I am already exhausted. Despite largely eating well and exercising and not drinking too much (oh all right, I got quite drunk last night) the Fringe is already taking its toll and it hasn't even officially started yet.
I should have done some work on my show today. I had got through the unwritten sections last night on sheer adrenaline and though I think there is something good about going on with an idea and seeing how it runs, it's also important to prepare certain bits. Such as the very end of the show.

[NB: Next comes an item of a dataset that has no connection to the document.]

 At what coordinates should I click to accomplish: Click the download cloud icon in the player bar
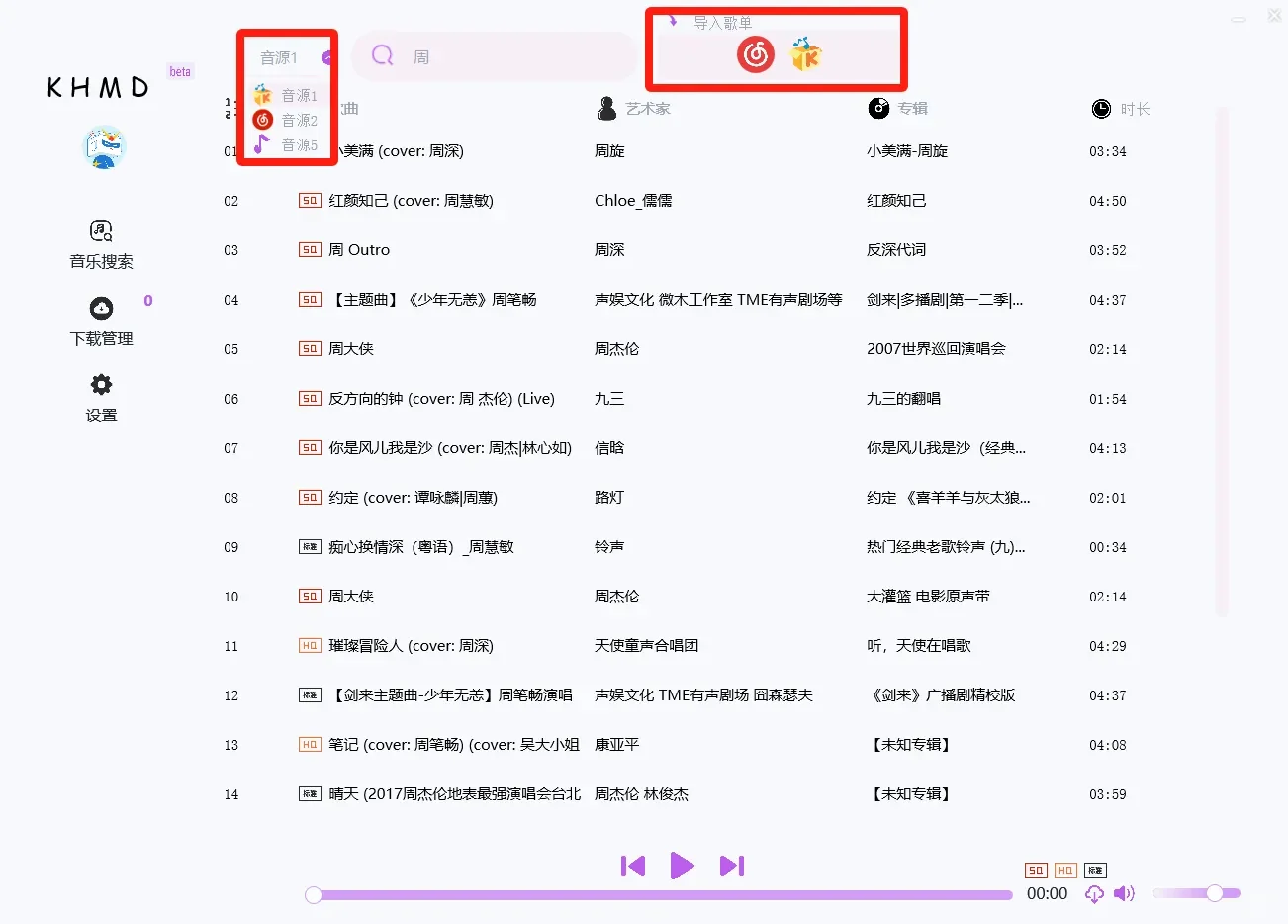(1094, 893)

Inevitably tonight's performance was not quite as good as last night's, though it was still perfectly acceptable. Best of all I had managed to sell out, which is very encouraging. There will be a dip tomorrow as the tickets are full price, but getting audiences at this stage really takes the pressure off. It may have taken 20 years, but it seems that I am reaching the point where people are coming to see me based on my previous work, rather than on word of mouth or reviews. Of course there's no guarantee that the trend will continue, but it's a great start. And once I have ironed out the few kinks and worked on the bits that don't have enough jokes in them yet I think this will be a really excellent show. I just have to work out how much I can reveal about myself and how far the honesty can go. I slightly threw myself tonight by going into a serious reflection about the last time I fell in love, which had no jokes in it. I am not sure it was the right thing to do, but I became a little shaky for a moment and forgot what I was meant to say next. I am not sure how appropriate that kind of revelation is in a comedy show, but it was interesting to try it. And it's good to be using Edinburgh to experiment rather than coming up with some honed thing that I've been working on for months. Whether the critics will see it like that is another matter - but as I am not reading them and people are coming anyway, that might not matter. It would be a shame though, if, as usual, they don't take into account the fact that the show is a work in progress.

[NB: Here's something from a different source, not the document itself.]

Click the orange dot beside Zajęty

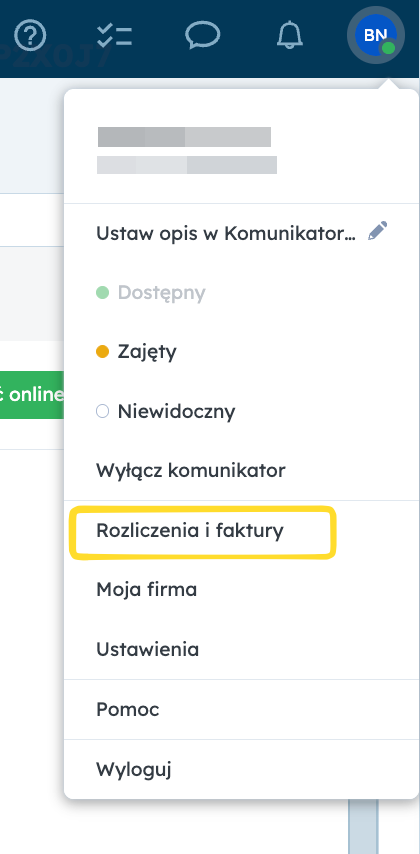tap(102, 352)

Pathetic isn't it? Even when I am trying to avoid them, I still get wrapped up in all that crap. The important thing is I know what I am doing is good and I also know the bits that need some work. But it's been interesting how quickly most of it has come together and I like the fact that the stuff is a bit different every night and that there are good ad-libbed moments that never appear again.

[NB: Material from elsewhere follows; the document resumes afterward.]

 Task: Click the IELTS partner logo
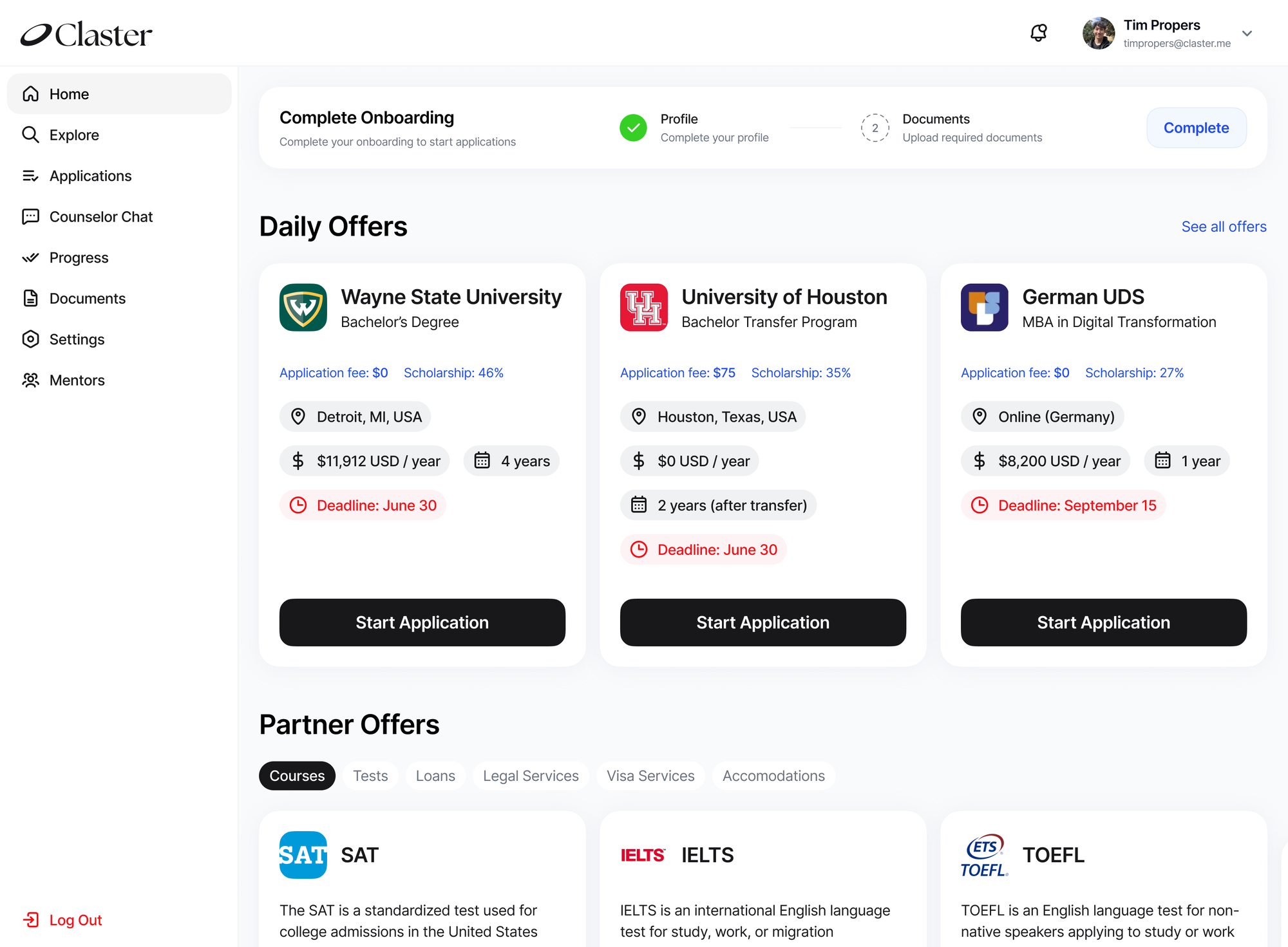pos(643,855)
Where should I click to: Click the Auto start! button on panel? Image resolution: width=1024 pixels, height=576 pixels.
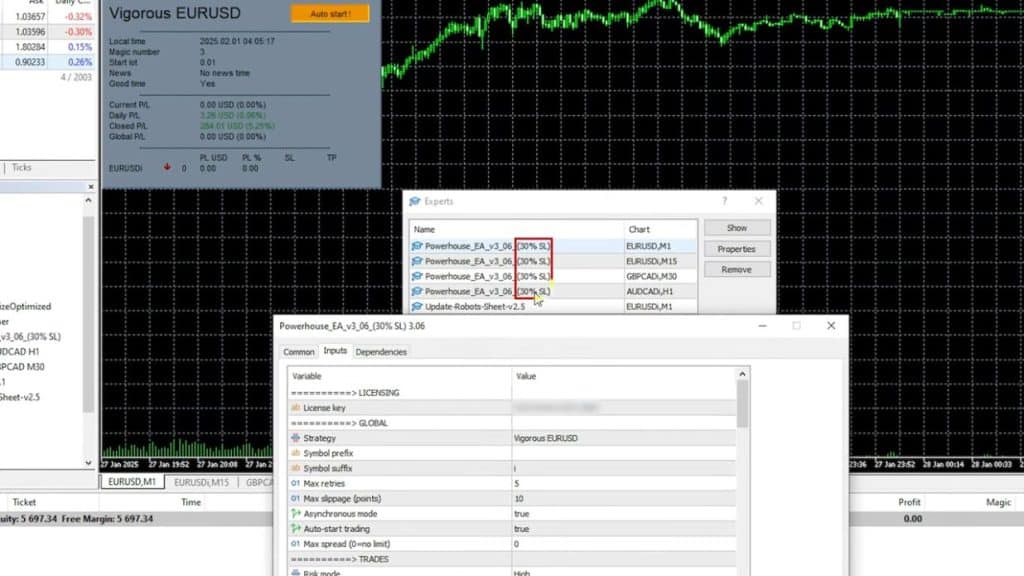pos(330,14)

I have been trying to start by coming on and ripping down party decorations declaring my age, but at the moment it's not really working. Maybe it's too fussy and I should just get on with things. I'll tell you what I will work this out myself rather than discussing it with you. But if you want to see the raw version of this show then do come quickly. And please do book ahead if you want to come to the show in the coming weeks. It's selling much faster than last year and I can't guarantee there will be tickets on the day. There probably will be for this Saturday though!
So I should probably go and work on the end of my show, so it isn't just a crappy, babbling mess of ideas.
I am so tired. I am too old for this.